Section 2(b) states that "as a condition precedent to recovery claims must be filed in writing with:"
1. the receiving or delivering carrier; or
2. the carrier issuing this bill of lading; or
    3. the carrier whose line the loss, damage, injury or delay occurred; or
    4. the carrier in possession of the property when the loss, damage, injury or delay occurred.
         Such claims must be filed within nine months after the delivery of the property . . . except that claims for failure to make CT Page 8410 delivery must be filed within nine months after a reasonable time for delivery has elapsed.

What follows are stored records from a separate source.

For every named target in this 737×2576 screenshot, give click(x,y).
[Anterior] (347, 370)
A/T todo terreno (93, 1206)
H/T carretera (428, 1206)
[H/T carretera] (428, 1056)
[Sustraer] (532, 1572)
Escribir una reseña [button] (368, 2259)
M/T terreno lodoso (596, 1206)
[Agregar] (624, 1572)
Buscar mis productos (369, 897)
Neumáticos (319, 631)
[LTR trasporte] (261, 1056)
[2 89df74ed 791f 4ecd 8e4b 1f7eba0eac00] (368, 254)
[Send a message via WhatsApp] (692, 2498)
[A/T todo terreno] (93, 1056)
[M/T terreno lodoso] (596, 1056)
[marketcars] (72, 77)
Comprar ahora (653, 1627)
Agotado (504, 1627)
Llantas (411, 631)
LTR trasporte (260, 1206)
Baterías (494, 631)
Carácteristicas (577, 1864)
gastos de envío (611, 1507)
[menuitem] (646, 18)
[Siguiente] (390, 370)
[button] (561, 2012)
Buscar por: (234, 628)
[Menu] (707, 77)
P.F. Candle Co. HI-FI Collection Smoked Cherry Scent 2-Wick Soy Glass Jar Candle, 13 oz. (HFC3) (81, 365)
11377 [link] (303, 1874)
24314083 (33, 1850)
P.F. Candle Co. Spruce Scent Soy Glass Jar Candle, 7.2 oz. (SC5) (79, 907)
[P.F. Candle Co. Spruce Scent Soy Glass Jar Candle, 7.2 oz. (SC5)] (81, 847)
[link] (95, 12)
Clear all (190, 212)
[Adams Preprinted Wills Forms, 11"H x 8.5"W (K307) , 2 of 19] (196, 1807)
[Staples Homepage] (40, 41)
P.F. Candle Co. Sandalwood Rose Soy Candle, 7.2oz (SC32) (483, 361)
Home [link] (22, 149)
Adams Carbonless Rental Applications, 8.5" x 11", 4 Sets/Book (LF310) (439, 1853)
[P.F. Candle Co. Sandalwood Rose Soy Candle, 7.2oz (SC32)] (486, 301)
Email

In their complaint, the plaintiffs assert that, upon demand from the plaintiffs for return of the goods, the "defendant failed to deliver said goods to [Canberra] in the condition in which they were received."  It is unclear from this allegation whether the plaintiffs are claiming that the goods were damaged, partially delivered to their destination, or not delivered at all. Two separate letters dated October 11 and 17, 1990, respectively, copies of which are submitted by the plaintiffs in opposition to the motion for summary judgment, recite that the goods were never received at their intended destination. Conversely, William Pacelli, whose affidavit is submitted by Pace and Lloyds in support of the motion for summary judgment, attests to the fact that "Canberra goods" were delivered on December 6, 1989. Accordingly, the pleadings, affidavits, and other proof before the court demonstrate that a genuine issue of fact exists as to whether the present case involves the non-delivery of goods, as asserted by the plaintiffs, or damaged goods, as asserted by Pace and Lloyds. In addition, the present case involves complex issues for which summary judgment is ill adapted. See United Oil Co. v. Urban Redevelopment Commission, supra, 158 Conn. 375. Accordingly, viewing the evidence in the light most favorable to the nonmoving party, the motion for summary judgment is denied.